━━━ Data records ━━━

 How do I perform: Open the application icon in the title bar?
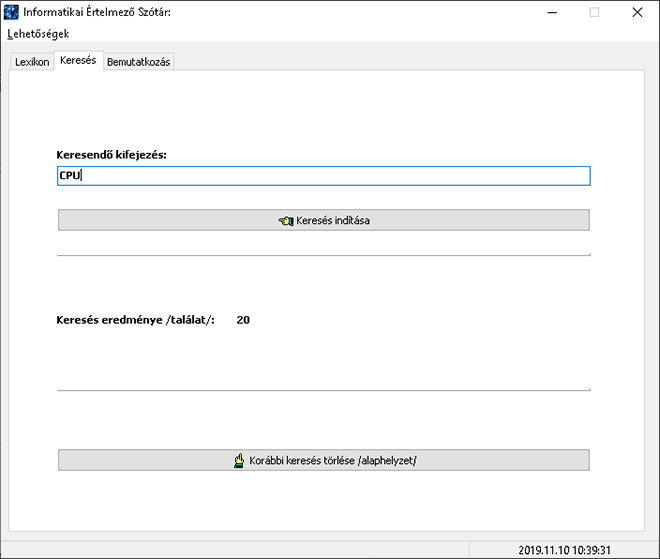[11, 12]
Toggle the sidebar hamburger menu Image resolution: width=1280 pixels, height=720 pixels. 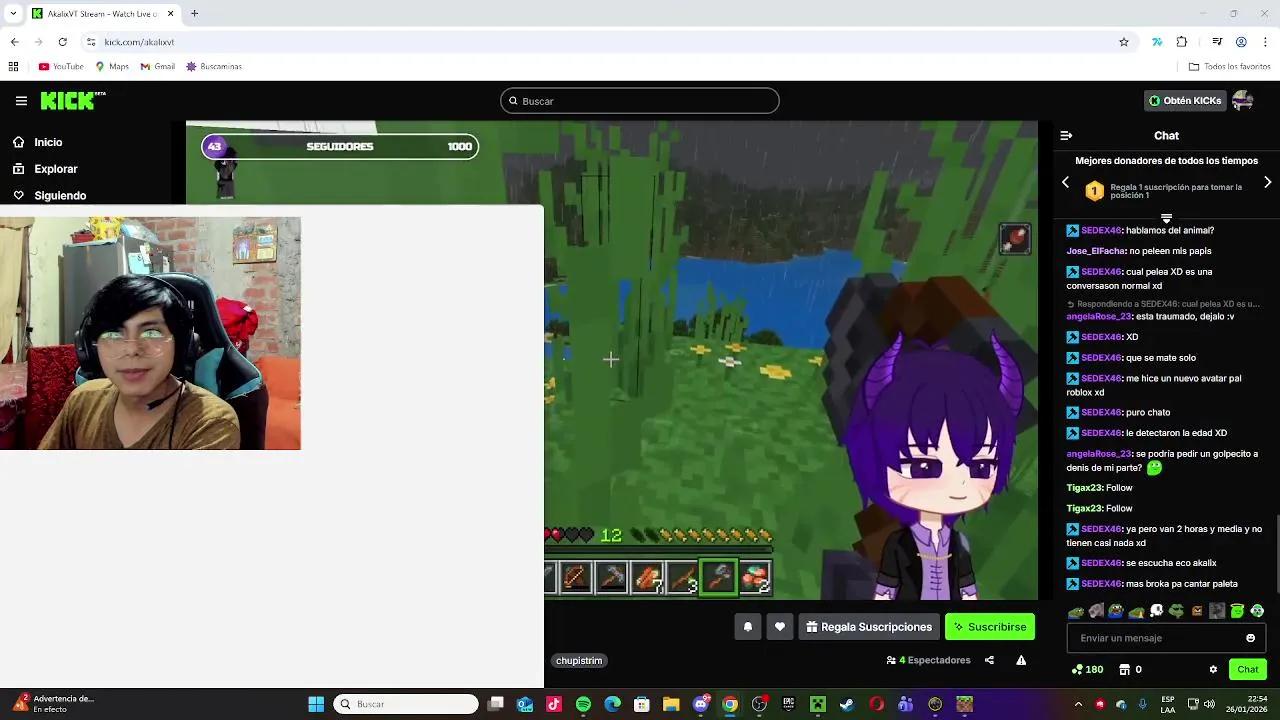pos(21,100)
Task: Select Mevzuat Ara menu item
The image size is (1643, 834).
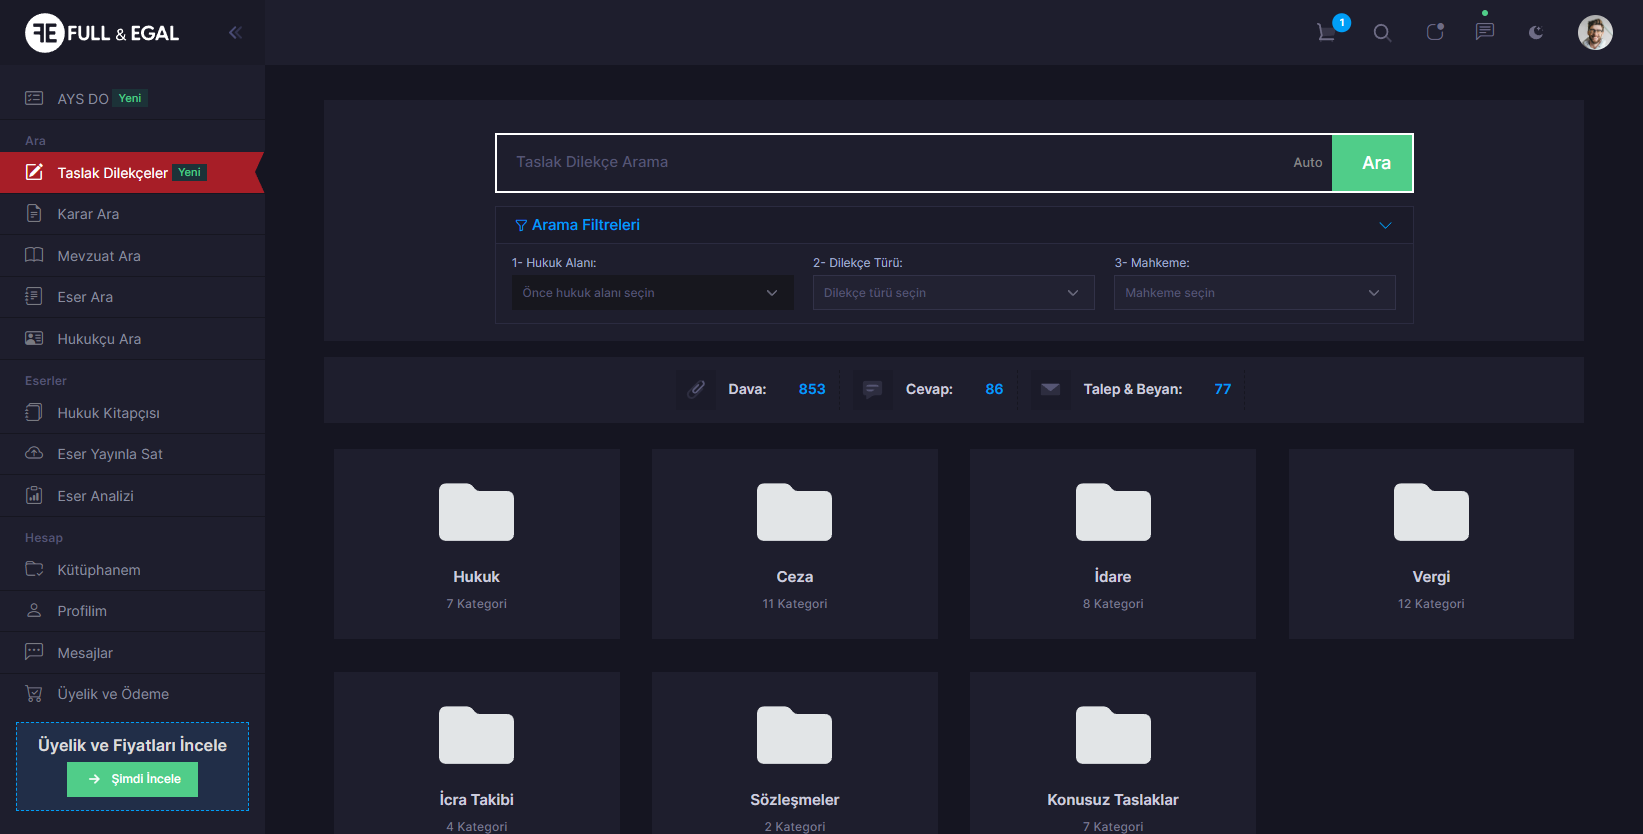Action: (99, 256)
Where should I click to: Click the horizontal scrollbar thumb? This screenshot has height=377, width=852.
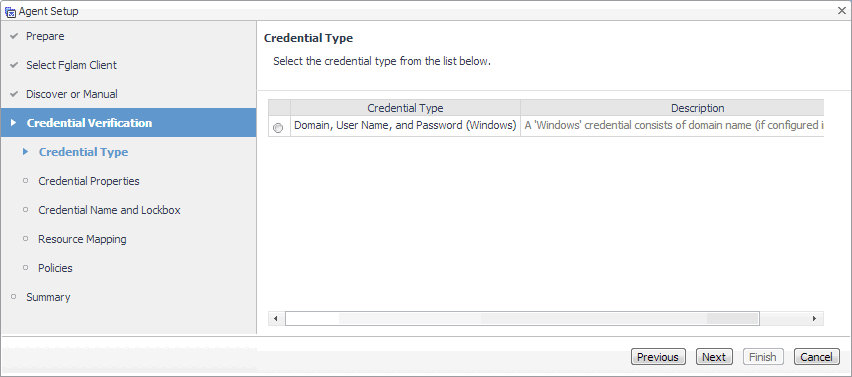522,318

━━━

**Assigned task:** Copy the lines starting at the line that contains "Where should I" and running to the final line of the entries, inclusive; omit all pictures.

**Result below:**
Where should I click to: Click the horizontal scrollbar thumb? This screenshot has height=377, width=852.
522,318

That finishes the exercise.